Contribution

"Manif pour tous"... Légitimes interrogations... (G. Georges)

par Guy Georges 7 juin 2013

Pendant cinq mois, une mobilisation conséquente de citoyens (et d’enfants) a eu comme mobile leur opposition au projet puis à la loi du "mariage pour tous".

Cette mobilisation a eu comme animateurs des militants affirmés de l’Eglise Catholique, celle-ci s’engageant dès le début, y compris avec des arguments outranciers (Cardinaux Barbarin, Vingt-Trois notamment).

Cette mobilisation avait un sens avant le vote de la loi (chacun est libre, y compris un mouvement religieux, d’affirmer ses convictions avant le vote d’une loi). Elle en a pris un autre le 26 mai alors que la loi, votée par le Parlement, admise par le Conseil Constitutionnel, était promulguée. Quelle signification ?

Deuxième interrogation. Comment l’Eglise catholique a-t-elle pu faire "monter" à Paris , à plusieurs reprises, des foules impressionnantes ?
(Deux moments ont permis d’en estimer le niveau, avec le plus d’exactitude possible : le "rassemblement statique" avenue de la Grande Armée, et celui du 26 mai esplanade des Invalides. Avec les prises de vues télévisées, un plan de Paris, il était aisé par un calcul élémentaire de donner un ordre de grandeur le plus approché de la réalité : environ 4 à 500 000 participants. C’est incontestablement un succès.)

1. L’Eglise Catholique a donc démontré avec force qu’elle peut s’opposer à la loi commune. C’est la première application - un test réussi - de sa définition de la "liberté religieuse".

Rappel : cette expression n’a pas d’existence juridique nationale ou internationale. Elle fut réinventée par le Concile Vatican II et décrite dans la déclaration "Dignitatis humanae" (décembre 1965) comme le "droit de la personne et des communautés à la liberté sociale et civile en matière religieuse". Sa définition : "Cette liberté consiste en ce que tous les hommes doivent être soustraits à toute contrainte de la part soit des individus soit des groupes sociaux et de quelque pouvoir humain que ce soit de telle sorte qu’en matière religieuse nul ne soit forcé d’agir contre sa conscience en public comme en privé." Son application : "les actes religieux par lesquels, en privé et publiquement, l’homme s’ordonne à Dieu transcendent l’ordre terrestre et temporel des choses".

Donc l’Eglise Catholique, au nom de la liberté religieuse, peut "légitimement", s’opposer à la loi commune (l’ordre temporel). Ce que le Pape Benoît XVI rappela en 2011 :"La liberté religieuse est le sommet de toutes les libertés."

[Défi]: Recopiez à l'identique le passage de l'article sur la « Manif pour tous » qui va de « Contribution » jusqu'à « promulguée. Quelle signification ? » inclus. Les lignes ci-dessous n'ont aucun rapport avec l'article.

[Données brutes]:

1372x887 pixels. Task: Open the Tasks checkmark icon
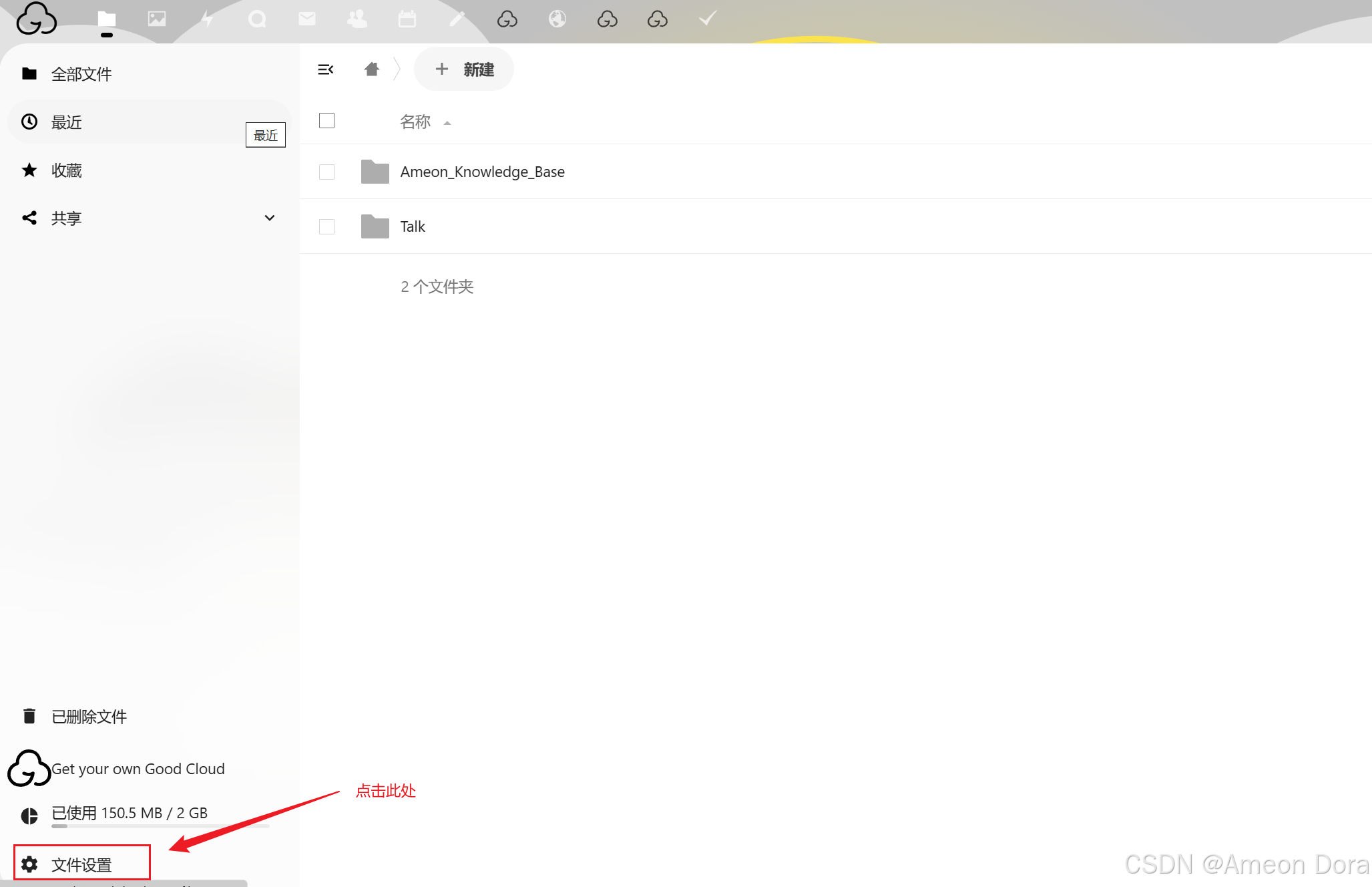click(x=708, y=19)
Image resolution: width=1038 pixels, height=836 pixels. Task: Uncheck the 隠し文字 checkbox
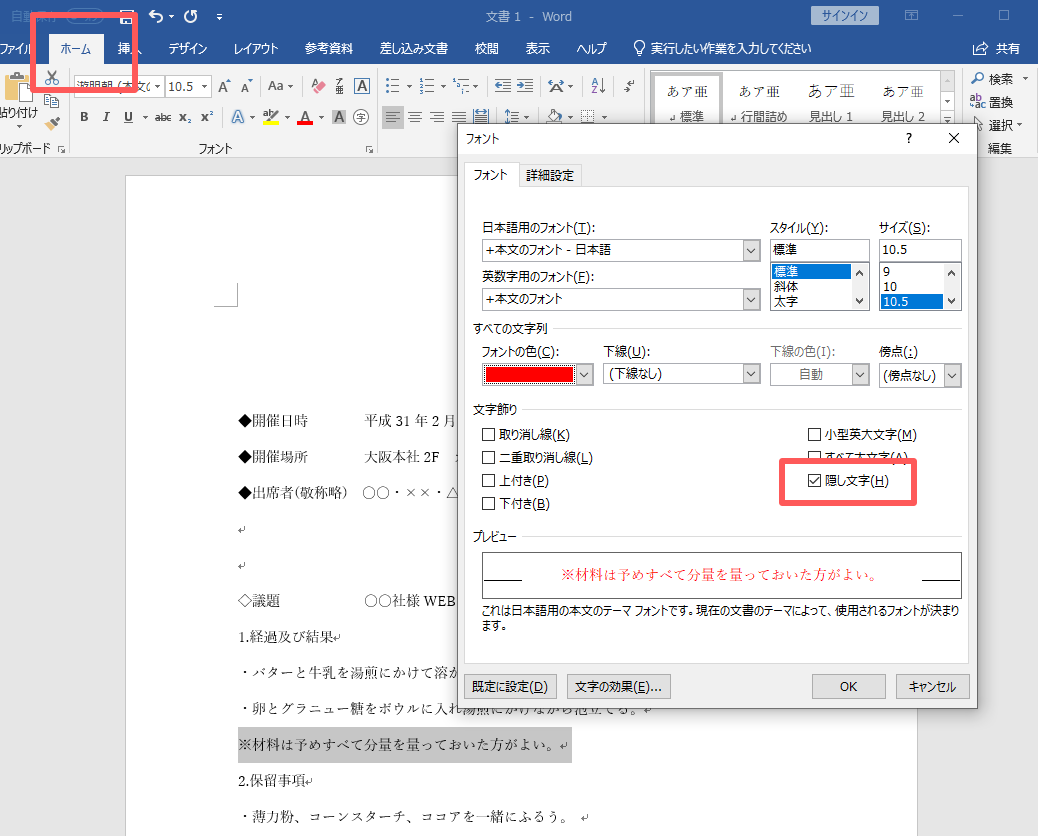[x=815, y=481]
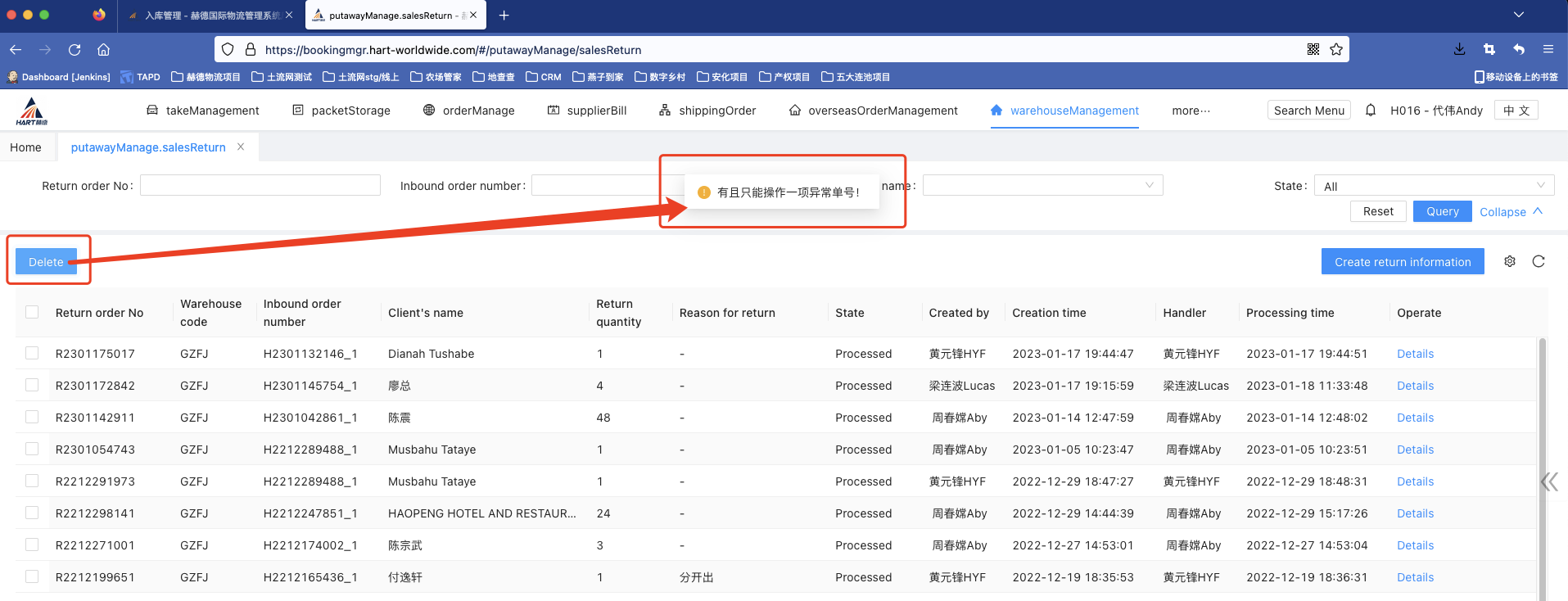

[Corrigé]:
Contribution

"Manif pour tous"... Légitimes interrogations... (G. Georges)

par Guy Georges 7 juin 2013

Pendant cinq mois, une mobilisation conséquente de citoyens (et d’enfants) a eu comme mobile leur opposition au projet puis à la loi du "mariage pour tous".

Cette mobilisation a eu comme animateurs des militants affirmés de l’Eglise Catholique, celle-ci s’engageant dès le début, y compris avec des arguments outranciers (Cardinaux Barbarin, Vingt-Trois notamment).

Cette mobilisation avait un sens avant le vote de la loi (chacun est libre, y compris un mouvement religieux, d’affirmer ses convictions avant le vote d’une loi). Elle en a pris un autre le 26 mai alors que la loi, votée par le Parlement, admise par le Conseil Constitutionnel, était promulguée. Quelle signification ?